Set task: Convert the material into a JSON array of strings, with one string per line and blank lines omitted.
BEGIN
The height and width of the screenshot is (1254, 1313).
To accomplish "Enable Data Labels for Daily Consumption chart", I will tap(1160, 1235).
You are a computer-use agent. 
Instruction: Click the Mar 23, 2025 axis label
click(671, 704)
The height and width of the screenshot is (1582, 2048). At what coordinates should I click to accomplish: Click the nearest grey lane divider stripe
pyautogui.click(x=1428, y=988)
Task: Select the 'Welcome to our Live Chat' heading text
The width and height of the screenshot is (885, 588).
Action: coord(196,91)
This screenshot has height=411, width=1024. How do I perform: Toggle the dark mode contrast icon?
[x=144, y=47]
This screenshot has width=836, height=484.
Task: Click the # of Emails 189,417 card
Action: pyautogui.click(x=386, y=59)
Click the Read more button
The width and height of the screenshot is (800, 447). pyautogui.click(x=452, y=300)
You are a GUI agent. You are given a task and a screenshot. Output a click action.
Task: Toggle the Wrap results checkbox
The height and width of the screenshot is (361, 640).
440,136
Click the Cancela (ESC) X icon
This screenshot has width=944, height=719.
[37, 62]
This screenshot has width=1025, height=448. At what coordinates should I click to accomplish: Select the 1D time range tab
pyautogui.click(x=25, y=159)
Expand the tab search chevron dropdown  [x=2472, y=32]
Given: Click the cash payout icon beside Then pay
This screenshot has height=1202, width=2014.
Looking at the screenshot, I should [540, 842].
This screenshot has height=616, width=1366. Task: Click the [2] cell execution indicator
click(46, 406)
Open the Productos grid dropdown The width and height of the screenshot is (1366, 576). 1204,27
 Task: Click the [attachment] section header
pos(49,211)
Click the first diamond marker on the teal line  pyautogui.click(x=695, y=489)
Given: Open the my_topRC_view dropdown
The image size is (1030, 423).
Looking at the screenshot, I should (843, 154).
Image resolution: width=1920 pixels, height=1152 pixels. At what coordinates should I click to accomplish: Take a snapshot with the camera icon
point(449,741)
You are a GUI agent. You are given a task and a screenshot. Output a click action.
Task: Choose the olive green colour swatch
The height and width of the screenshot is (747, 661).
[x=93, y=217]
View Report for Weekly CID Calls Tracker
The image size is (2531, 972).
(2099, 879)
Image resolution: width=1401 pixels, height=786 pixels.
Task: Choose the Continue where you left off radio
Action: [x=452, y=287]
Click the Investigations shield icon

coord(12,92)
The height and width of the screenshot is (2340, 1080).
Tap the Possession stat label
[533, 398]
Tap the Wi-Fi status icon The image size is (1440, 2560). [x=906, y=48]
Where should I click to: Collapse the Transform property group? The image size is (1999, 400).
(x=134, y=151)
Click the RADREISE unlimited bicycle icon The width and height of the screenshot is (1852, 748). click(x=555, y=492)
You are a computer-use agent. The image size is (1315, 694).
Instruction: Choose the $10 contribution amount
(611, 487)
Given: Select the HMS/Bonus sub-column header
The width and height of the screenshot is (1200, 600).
END
Worked solution:
[
  "The height and width of the screenshot is (1254, 1313).",
  "To accomplish \"Enable Data Labels for Daily Consumption chart\", I will tap(1160, 1235).",
  "You are a computer-use agent. ",
  "Instruction: Click the Mar 23, 2025 axis label",
  "click(671, 704)",
  "The height and width of the screenshot is (1582, 2048). At what coordinates should I click to accomplish: Click the nearest grey lane divider stripe",
  "pyautogui.click(x=1428, y=988)",
  "Task: Select the 'Welcome to our Live Chat' heading text",
  "The width and height of the screenshot is (885, 588).",
  "Action: coord(196,91)",
  "This screenshot has height=411, width=1024. How do I perform: Toggle the dark mode contrast icon?",
  "[x=144, y=47]",
  "This screenshot has width=836, height=484.",
  "Task: Click the # of Emails 189,417 card",
  "Action: pyautogui.click(x=386, y=59)",
  "Click the Read more button",
  "The width and height of the screenshot is (800, 447). pyautogui.click(x=452, y=300)",
  "You are a GUI agent. You are given a task and a screenshot. Output a click action.",
  "Task: Toggle the Wrap results checkbox",
  "The height and width of the screenshot is (361, 640).",
  "440,136",
  "Click the Cancela (ESC) X icon",
  "This screenshot has width=944, height=719.",
  "[37, 62]",
  "This screenshot has width=1025, height=448. At what coordinates should I click to accomplish: Select the 1D time range tab",
  "pyautogui.click(x=25, y=159)",
  "Expand the tab search chevron dropdown  [x=2472, y=32]",
  "Given: Click the cash payout icon beside Then pay",
  "This screenshot has height=1202, width=2014.",
  "Looking at the screenshot, I should [540, 842].",
  "This screenshot has height=616, width=1366. Task: Click the [2] cell execution indicator",
  "click(46, 406)",
  "Open the Productos grid dropdown The width and height of the screenshot is (1366, 576). 1204,27",
  " Task: Click the [attachment] section header",
  "pos(49,211)",
  "Click the first diamond marker on the teal line  pyautogui.click(x=695, y=489)",
  "Given: Open the my_topRC_view dropdown",
  "The image size is (1030, 423).",
  "Looking at the screenshot, I should (843, 154).",
  "Image resolution: width=1920 pixels, height=1152 pixels. At what coordinates should I click to accomplish: Take a snapshot with the camera icon",
  "point(449,741)",
  "You are a GUI agent. You are given a task and a screenshot. Output a click action.",
  "Task: Choose the olive green colour swatch",
  "The height and width of the screenshot is (747, 661).",
  "[x=93, y=217]",
  "View Report for Weekly CID Calls Tracker",
  "The image size is (2531, 972).",
  "(2099, 879)",
  "Image resolution: width=1401 pixels, height=786 pixels.",
  "Task: Choose the Continue where you left off radio",
  "Action: [x=452, y=287]",
  "Click the Investigations shield icon",
  "coord(12,92)",
  "The height and width of the screenshot is (2340, 1080).",
  "Tap the Possession stat label",
  "[533, 398]",
  "Tap the Wi-Fi status icon The image size is (1440, 2560). [x=906, y=48]",
  "Where should I click to: Collapse the Transform property group? The image size is (1999, 400).",
  "(x=134, y=151)",
  "Click the RADREISE unlimited bicycle icon The width and height of the screenshot is (1852, 748). click(x=555, y=492)",
  "You are a computer-use agent. The image size is (1315, 694).",
  "Instruction: Choose the $10 contribution amount",
  "(611, 487)",
  "Given: Select the HMS/Bonus sub-column header",
  "The width and height of the screenshot is (1200, 600)."
]